When Sir Evelyn de Rothschild was going over the plans for his new London house, a renovated 19th-century artist’s studio once owned by John Singer Sargent, he decided that there were a few modern conveniences he could live without. Air-conditioning, for one, seemed unnecessary, since the British had been doing fine without it for hundreds of years. And Sir Evelyn didn’t see the need for adjustable faucets in the bathrooms. He preferred old-style taps—separate ones for hot and cold water.

But his strong-willed American wife, the former Lynn Forester, who’s been known as Lady de Rothschild since the two were married seven years ago, had very different ideas. “Can you imagine building a new house with hot and cold taps?” she says. “So that your hands burn on one and freeze on the other?”

The living room, which was once John Singer Sargent’s studio space, with Luc Tuymans’s Shirt (1999) above the fireplace.

A recent tour of the house, now completed, revealed a climate-control system in good working order and faucets that magically dispense water of variable temperature. Among the other apparent signs of Lynn’s modernizing influence: a Bill Viola video piece commissioned for the living room (it hangs directly above a Louis XVI commode); a Donald Judd on the dining room wall; a state-of-the-art screening room; and a gym, with a mirrored ceiling for Lynn’s stretching sessions.

But then there’s the Renoir sculpture in the breakfast room, and Sir Evelyn’s collection of Bugatti elephants in the traditional book-lined study. In fact, the home is a fusion of the 19th and 21st centuries (a brand-new structure now adjoins Sargent’s original one) and a fitting emblem of the Rothschilds’ merger, itself an unpredictable mélange of the New and Old Worlds. “The ultimate love nest” is how the vivacious Lynn, 53, describes the house. With her and Sir Evelyn’s children from previous marriages fully grown, she says, “We could really build this house for us.”

“I think it’s come out pretty well,” adds Sir Evelyn, tall and dapper in a dark bespoke suit. “But I don’t want to boast.”

Lynn, who still sounds like a schoolgirl with a crush when discussing her 76-year-old husband—“Isn’t he gorgeous?” she asks at one point—emphasizes that Sir Evelyn’s tastes are not as traditional as people often assume. “He’s a very forward thinker,” she says. “It’s the only reason he could have been attracted to me. I’m not exactly old-school.”

Data block:

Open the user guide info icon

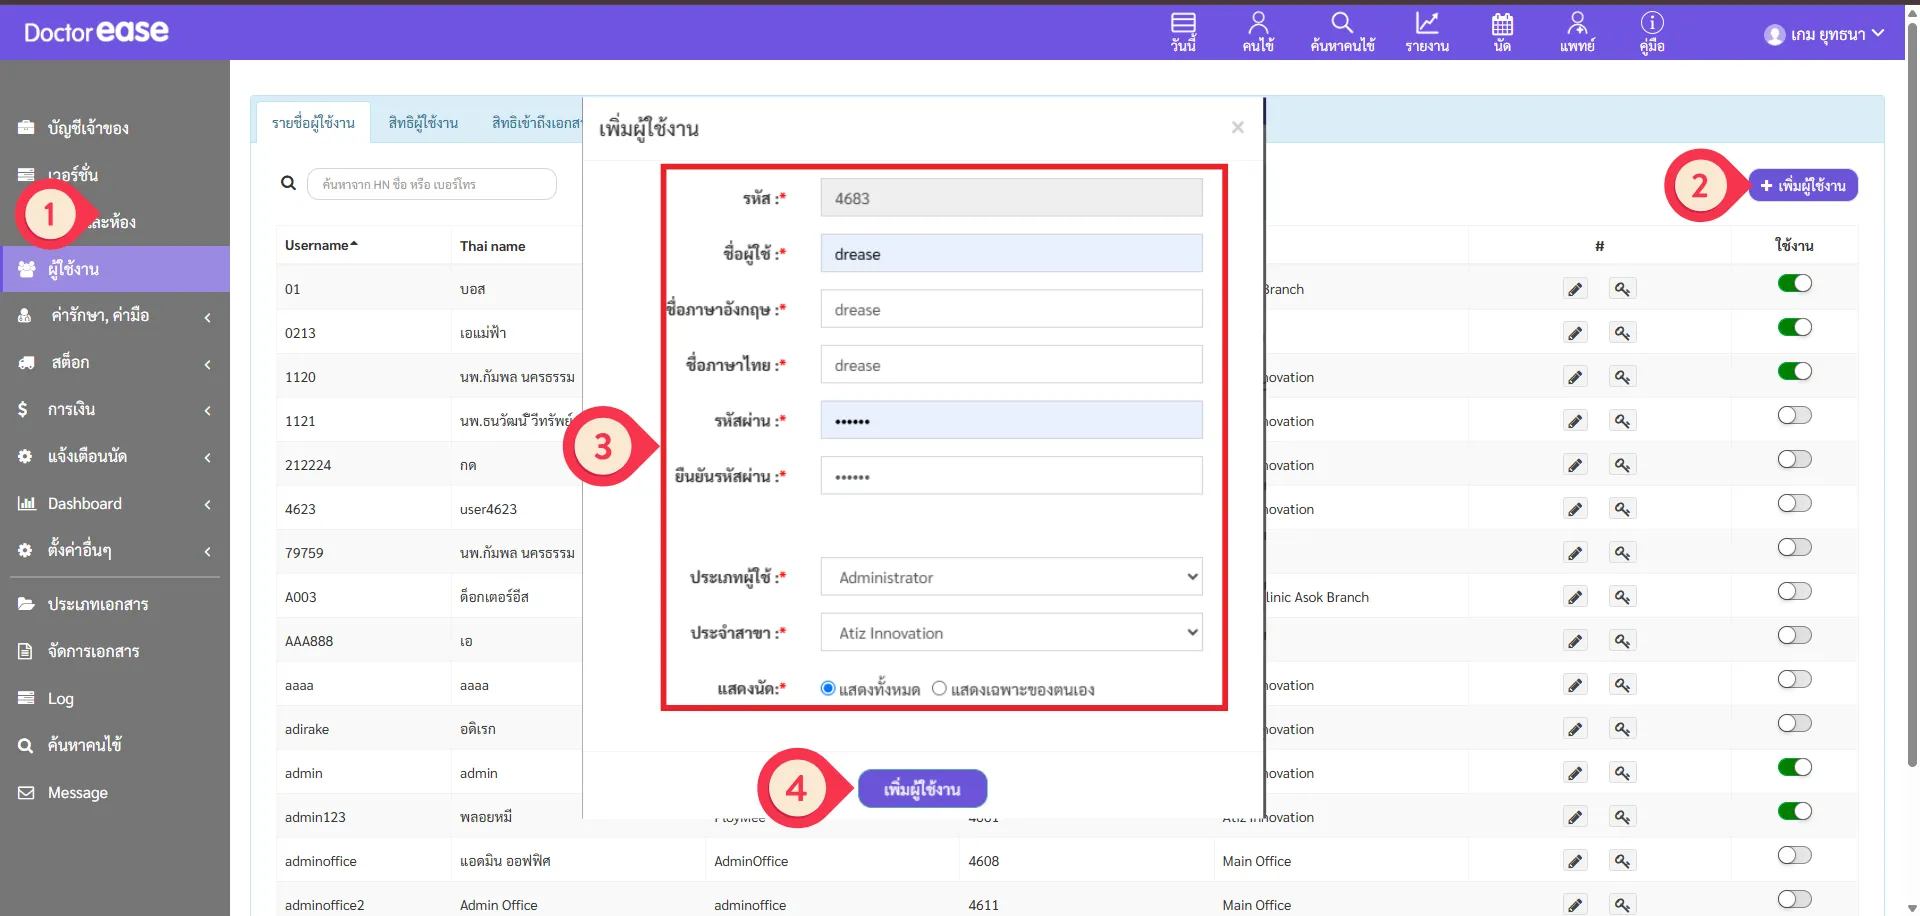click(1652, 31)

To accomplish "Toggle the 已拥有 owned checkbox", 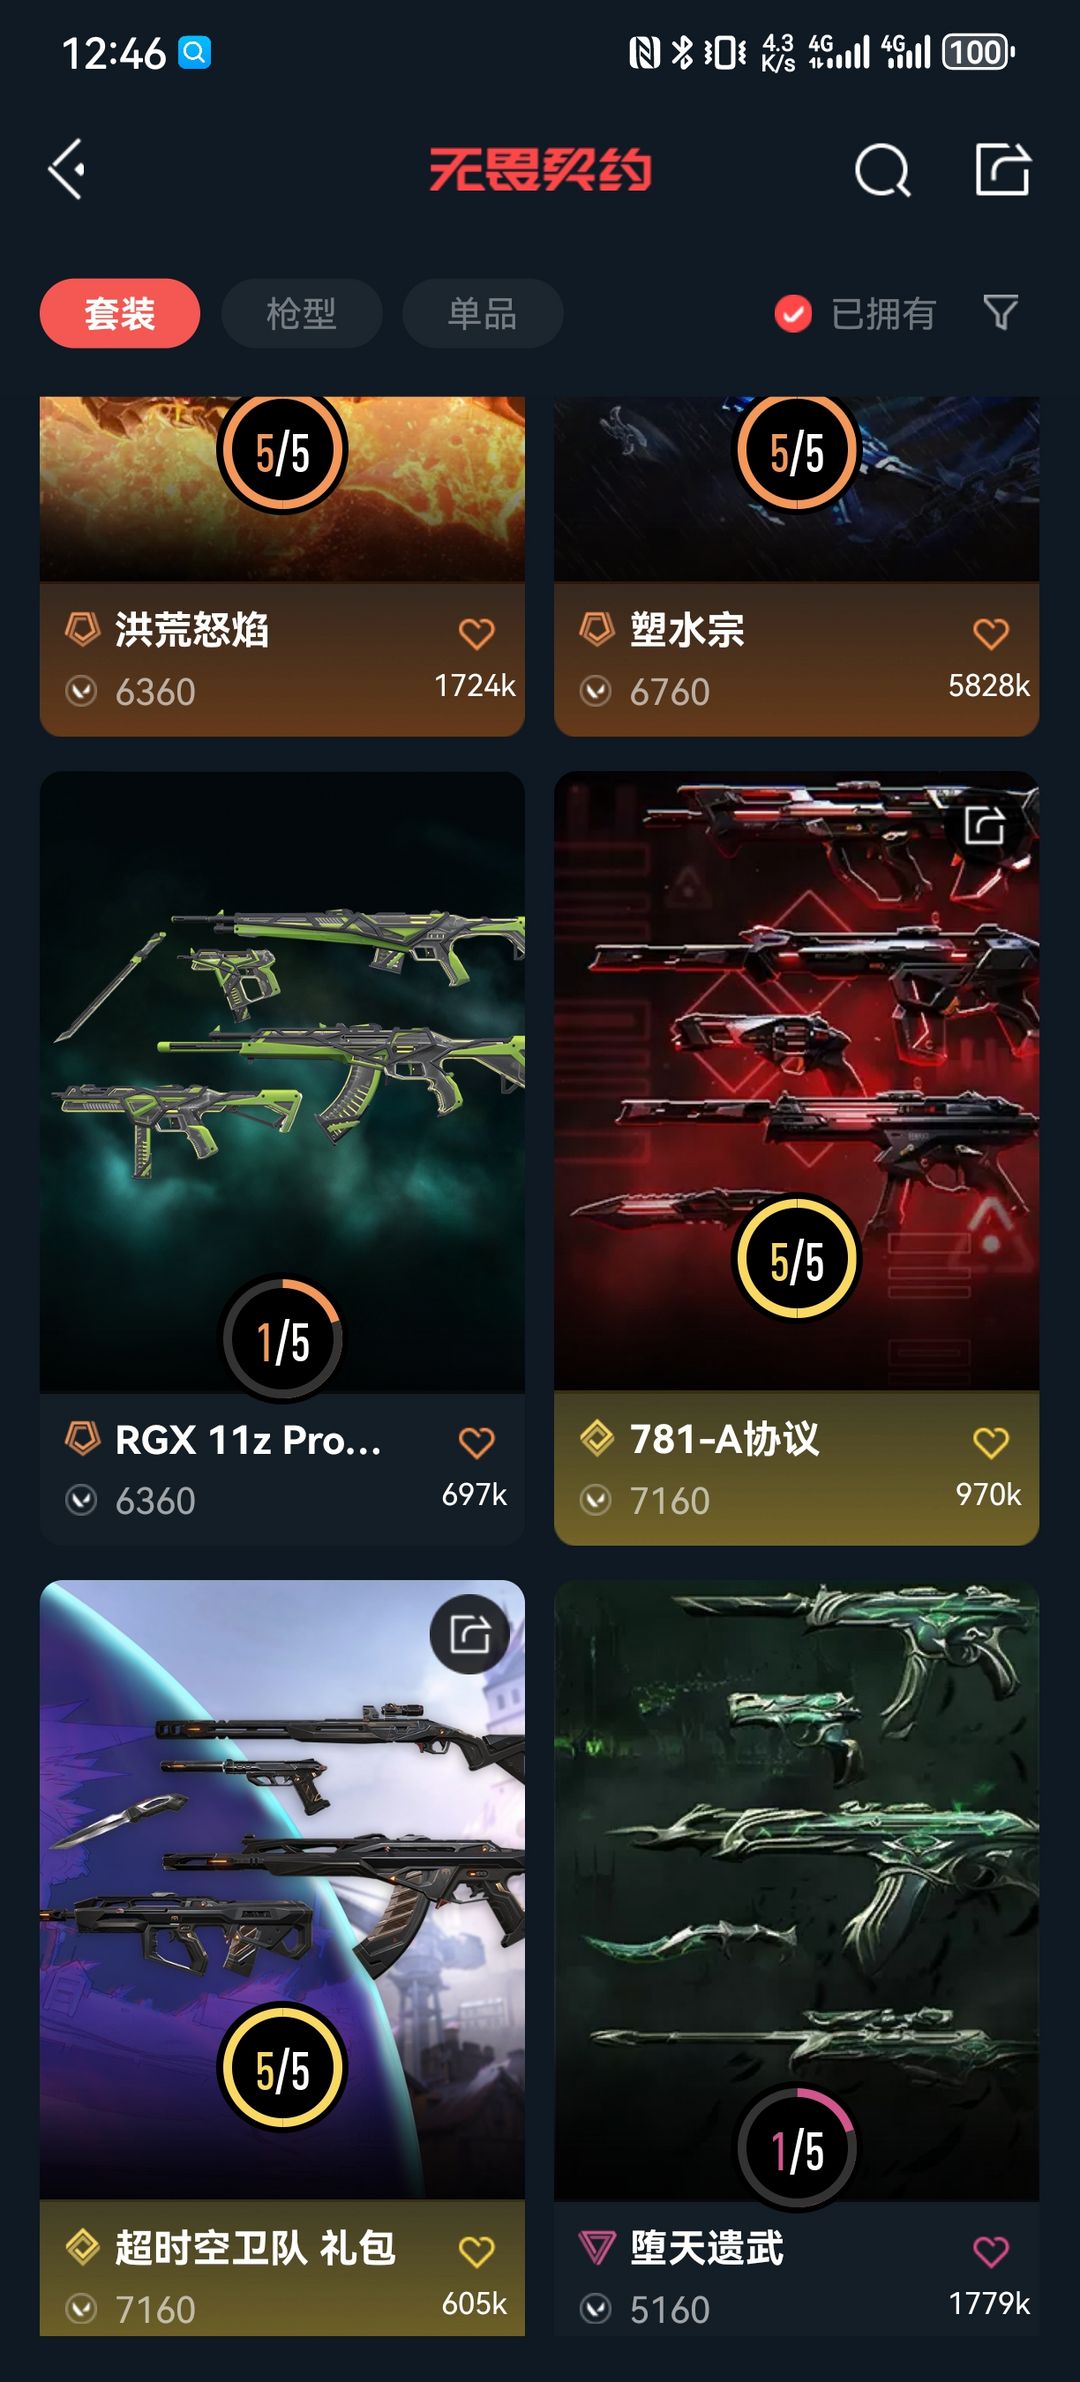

Written tasks:
1. In the article about the Rothschilds' London house, what kind of bathroom taps did Sir Evelyn prefer?
2. Continue the article about the Rothschilds' London house, picking up after its final sentence.

Task-by-task answers:
1. He preferred old-style taps, with separate ones for hot and cold water.

2.
It was Sir Evelyn who first noticed the Chelsea studio when a friend of his lived in it years ago; Lynn recalls him telling her in the late Nineties, shortly after they’d met (through their mutual friend Henry Kissinger), that it was “the only house he cared about in London.” When it came up for sale shortly afterward, they saw that many of its original features—carved classical pilasters, a balcony on the main window—had been altered, hidden or removed entirely.

The man brought in to rectify the damage was David Mlinaric, the recently retired decorator who for years was the favorite of the British establishment. (He helped Lord Jacob Rothschild, Sir Evelyn’s cousin, restore Waddesdon Manor.) Mlinaric remembers first seeing the space in the early Sixties, when he was new in London and happened to have his own studio next door. The main room, with its soaring vaulted ceiling, had been subdivided into smaller spaces and done up in “pretend Georgian” style, says Mlinaric; later, Italian architect Gae Aulenti undertook a more severe, minimalist renovation. The Rothschilds’ goal was to restore Sargent’s design to its original glory while doubling the overall living space by building a modern addition on the lot next door.

As the project hit snags that caused months of delays (the original architects and contractors were eventually replaced), the Rothschilds began seriously collecting contemporary art. As with all of Lynn’s undertakings, this was not something done halfheartedly. Today, in the house’s showstopping living room—Sargent’s former painting studio—there are five Luc Tuymans paintings (two more hang in the entrance hall), plus a Cy Twombly diptych and two Barbara Hepworth sculptures.

When you’re a Rothschild and you buy seven works by the same living artist, one perk, evidently, is that the artist will agree to hang the works himself: Tuymans came from Belgium to determine where everything should go. (Mlinaric, naturally, didn’t agree with all of Tuymans’s choices, though as Lynn recalls, “I told David he had no say in this matter.”) Viola, a friend of the couple’s, adapted his own piece for the living room. Part of a series that began as the backdrop for The Tristan Project (2004), a multimedia production of Wagner’s opera Tristan and Isolde, the video is a slow-motion underwater scene depicting Isolde reuniting with her lover in death. Artwise, Lynn says, her deal with Sir Evelyn is that “we only buy what we both agree on. The 19th-century sculpture in this house is more Evelyn than me. But it’s so Evelyn, that I, you know, love it.”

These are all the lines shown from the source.